■ **About this exercise**
Could you report every line of the listing below that holds the word "will"?

■ **Record set**
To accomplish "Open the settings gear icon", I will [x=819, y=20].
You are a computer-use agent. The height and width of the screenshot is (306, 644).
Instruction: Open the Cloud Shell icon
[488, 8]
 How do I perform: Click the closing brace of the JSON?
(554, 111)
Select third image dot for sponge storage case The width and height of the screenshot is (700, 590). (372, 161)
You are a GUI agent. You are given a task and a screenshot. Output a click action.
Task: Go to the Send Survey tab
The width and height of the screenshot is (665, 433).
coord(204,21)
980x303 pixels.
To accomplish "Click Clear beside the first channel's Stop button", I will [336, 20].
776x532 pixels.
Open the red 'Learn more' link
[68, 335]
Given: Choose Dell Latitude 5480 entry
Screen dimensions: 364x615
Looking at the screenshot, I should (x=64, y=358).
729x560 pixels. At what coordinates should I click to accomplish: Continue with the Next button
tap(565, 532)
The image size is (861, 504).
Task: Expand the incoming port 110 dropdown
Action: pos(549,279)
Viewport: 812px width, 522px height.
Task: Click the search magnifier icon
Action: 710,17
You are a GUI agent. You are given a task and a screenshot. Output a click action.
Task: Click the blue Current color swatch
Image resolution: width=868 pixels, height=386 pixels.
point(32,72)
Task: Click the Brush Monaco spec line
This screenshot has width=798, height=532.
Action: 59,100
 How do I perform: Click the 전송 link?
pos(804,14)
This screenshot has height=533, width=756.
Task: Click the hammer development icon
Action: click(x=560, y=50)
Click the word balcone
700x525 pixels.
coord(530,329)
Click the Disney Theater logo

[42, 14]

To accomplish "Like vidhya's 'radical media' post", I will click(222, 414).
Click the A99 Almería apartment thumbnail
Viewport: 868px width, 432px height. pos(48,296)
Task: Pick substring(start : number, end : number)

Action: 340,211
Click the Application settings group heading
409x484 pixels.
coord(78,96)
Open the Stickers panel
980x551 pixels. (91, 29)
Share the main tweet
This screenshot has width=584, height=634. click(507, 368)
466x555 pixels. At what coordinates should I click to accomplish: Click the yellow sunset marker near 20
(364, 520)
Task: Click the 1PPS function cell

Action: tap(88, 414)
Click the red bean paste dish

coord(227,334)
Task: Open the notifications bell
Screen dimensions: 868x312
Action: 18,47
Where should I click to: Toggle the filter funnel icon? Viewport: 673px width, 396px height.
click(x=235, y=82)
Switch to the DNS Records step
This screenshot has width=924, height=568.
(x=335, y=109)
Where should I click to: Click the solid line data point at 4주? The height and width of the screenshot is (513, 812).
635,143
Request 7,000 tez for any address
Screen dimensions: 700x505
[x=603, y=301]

■ **Reply to the exercise**
To accomplish "Open the settings gear icon", I will [x=819, y=20].
To accomplish "Click Clear beside the first channel's Stop button", I will [336, 20].
To accomplish "Like vidhya's 'radical media' post", I will click(222, 414).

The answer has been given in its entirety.